• **HOW TO COMPLETE THIS TASK**: Quote the passage on the postponed Art Gallery of Nova Scotia between "Nova Scotia Premier" and "groceries and housing.", inclusive.
=== GIVEN PASSAGE ===
Nova Scotia Premier Tim Houston has indefinitely postponed construction of the new Art Gallery of Nova Scotia (AGNS). The announcement came in July following a reassessment of costs. What began as a project of just over $136.5 million has spiked to an estimated $162.5 million.
Houston’s reasoning for the sudden spike isn’t as shocking as the figure: inflation is to blame. The same inflation is hitting the province hard this year with increasing costs in other areas, including groceries and housing.
During the COVID-19 pandemic, Halifax experienced a blow to arts, culture and entertainment. According to a report by Statistics Canada, 2020 saw a devastating decline in revenue for book publishing, motion pictures, sound recording and theatre across the country.
The peak of COVID-19 saw governments deem the arts non-essential. Health restrictions getting in the way of events and lack of funding made that obvious. Is the AGNS being sidelined with the same label in the aftermath?
Put your money where your mouth is
The big question on Haligonian minds must be, “Where is the money going?”
The AGNS received commitments of $30 million from the federal government, $70 million from the provincial government, $7 million from HRM and $10 million from the Sobey Foundation.
So far, Houston hasn’t commented on if or where the money saved from the paused project will be used.
Halifax is due for improvement in areas such as education and medical care. Projects including the Halifax Infirmary expansion are attractive with the promise of a new outpatient centre, cancer centre, inpatient centre and research spaces.
The tender for the Infirmary expansion was to be awarded in the spring of 2023 but, like the AGNS, has been delayed. Fortunately, the outpatient clinic portion of the project is ongoing and predicted to be finished on time. That will cost $259.4 million on its own.
The provincial government also passed an order in July to provide $8 million more to the Springhill elementary school construction project. The Springhill project, announced in 2018 and due to finish by 2023, is also limping through inflation-driven cost increases.
There’s a trend here.
What about the arts?
While education and medical care are noble causes, it’s difficult to evaluate the arts in comparison.
According to the Foundation for the Atlantic Canada Arts Education Curriculum, “Learning in the arts contributes to an empathetic world view and an appreciation and understanding of the relationship among peoples and their environment.”
However, not all funding for arts in N.S. has been cut short. Houston announced a $2 million investment in the Pictou deCoste Centre for Arts and Creativity.
Granted, the pause on the AGNS reeks of deprioritization, but it also offers room for reflection. What can we do as a community to continue supporting the arts while new projects are stalled?
Arts enrich our lives and as Atlantic Canadians, we have much to share. Dal students and Haligonians can still support art in HRM by visiting places such as Argyle Fine Art on Barrington Street or The Prow Gallery on Lower Water Street.
The current Art Gallery of Nova Scotia is also open to the public at the Halifax and Yarmouth locations.
Hope on the horizon
If the AGNS construction depends on the cost of building supplies, Halifax may be in luck. The cost of lumber in Canada is finally falling, dropping a whopping 62 per cent in July. A recent report by Bruce Frisko of CTV News suggests the “cooling housing market” as a possible reason for the decline. Reduced rates are impacting the U.S. more than Canada, but it’s possible Nova Scotians will see affordable lumber for some time.
Will available building supplies revive AGNS plans? It’s too early to tell, but the HRM art community can hope. Looking for your fill of art in Halifax? There’s always the Dalhousie Art Gallery to explore. Check out Kim Morgan’s, “Blood and Breath, Skin and Dust” exhibit, opening Sept. 16.
=== PROVIDED DATA ===
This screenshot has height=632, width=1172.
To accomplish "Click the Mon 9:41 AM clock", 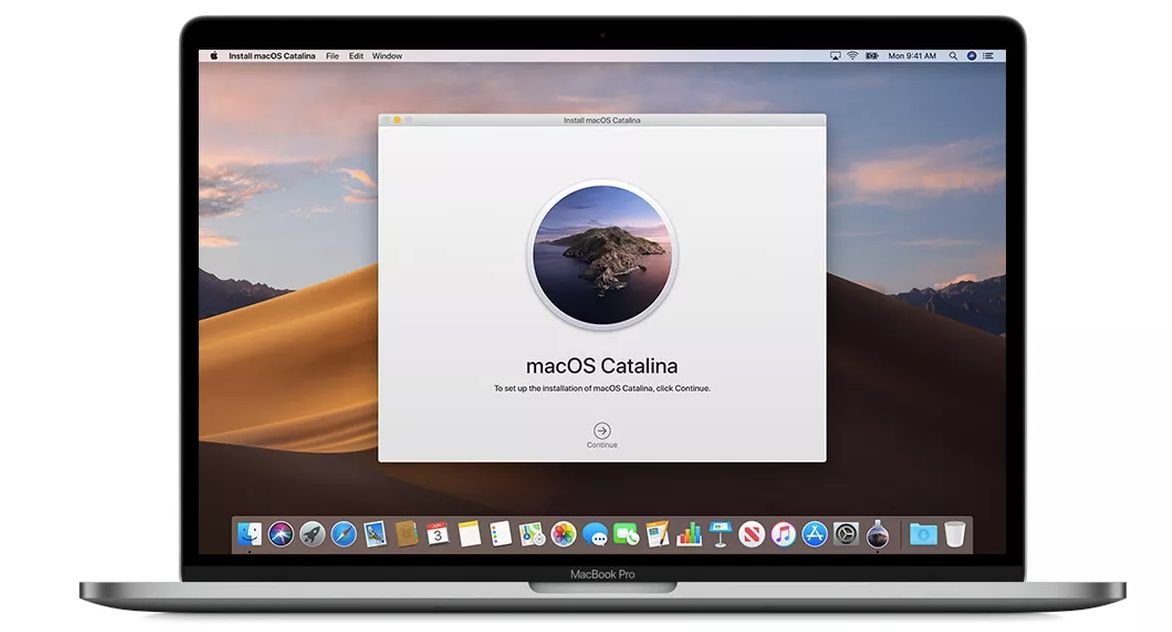I will (914, 56).
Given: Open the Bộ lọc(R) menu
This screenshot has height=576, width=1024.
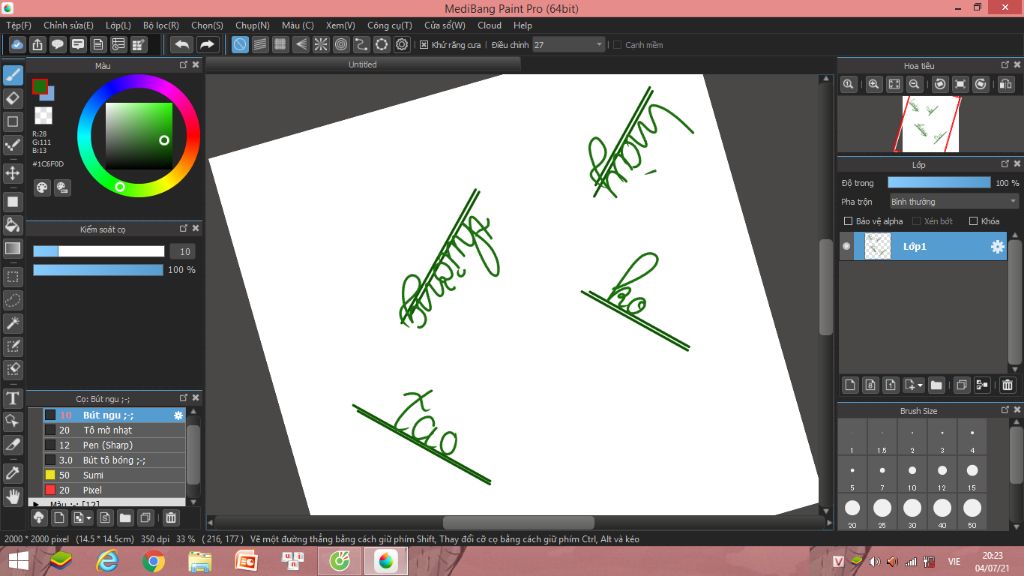Looking at the screenshot, I should click(161, 25).
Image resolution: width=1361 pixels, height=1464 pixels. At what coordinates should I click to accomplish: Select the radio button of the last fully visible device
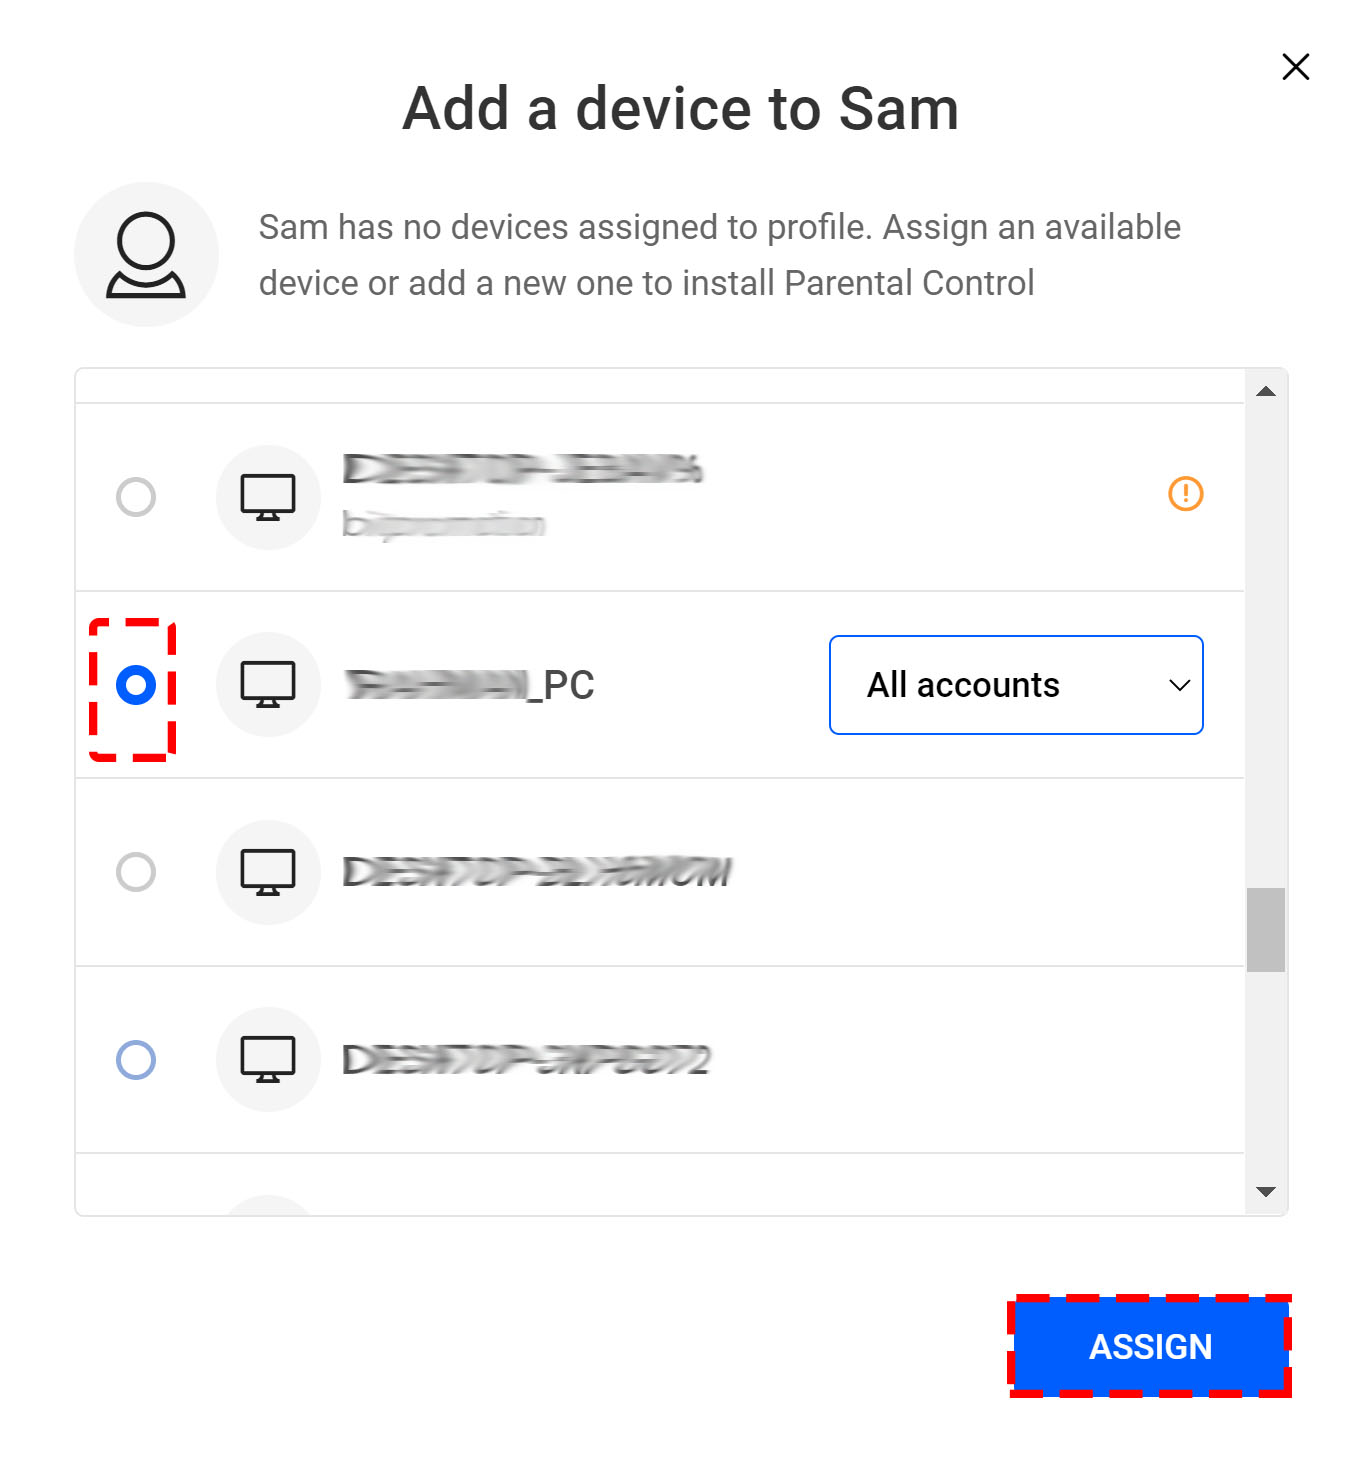[136, 1059]
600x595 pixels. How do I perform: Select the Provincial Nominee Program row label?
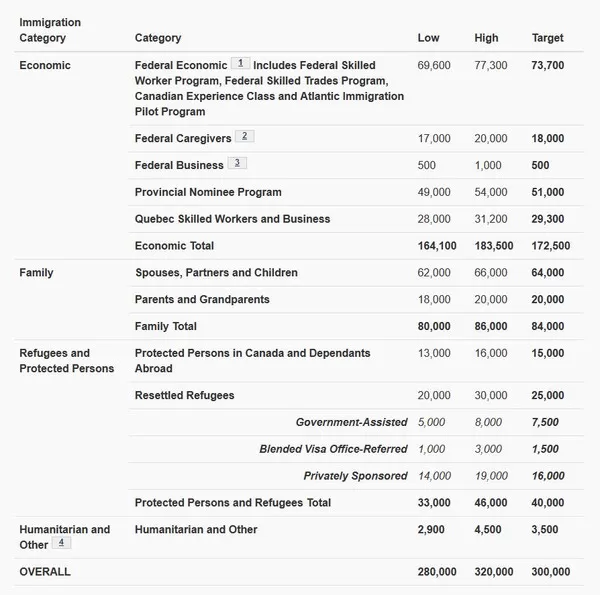pyautogui.click(x=208, y=192)
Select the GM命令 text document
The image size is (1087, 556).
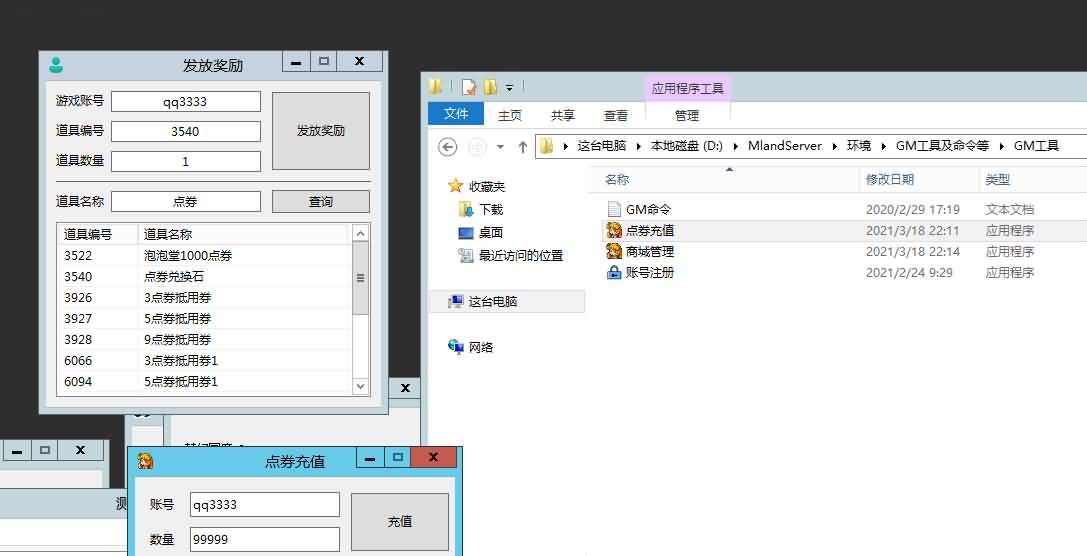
===
• **OUTPUT FOR THIS EXERCISE**:
Nova Scotia Premier Tim Houston has indefinitely postponed construction of the new Art Gallery of Nova Scotia (AGNS). The announcement came in July following a reassessment of costs. What began as a project of just over $136.5 million has spiked to an estimated $162.5 million.
Houston’s reasoning for the sudden spike isn’t as shocking as the figure: inflation is to blame. The same inflation is hitting the province hard this year with increasing costs in other areas, including groceries and housing.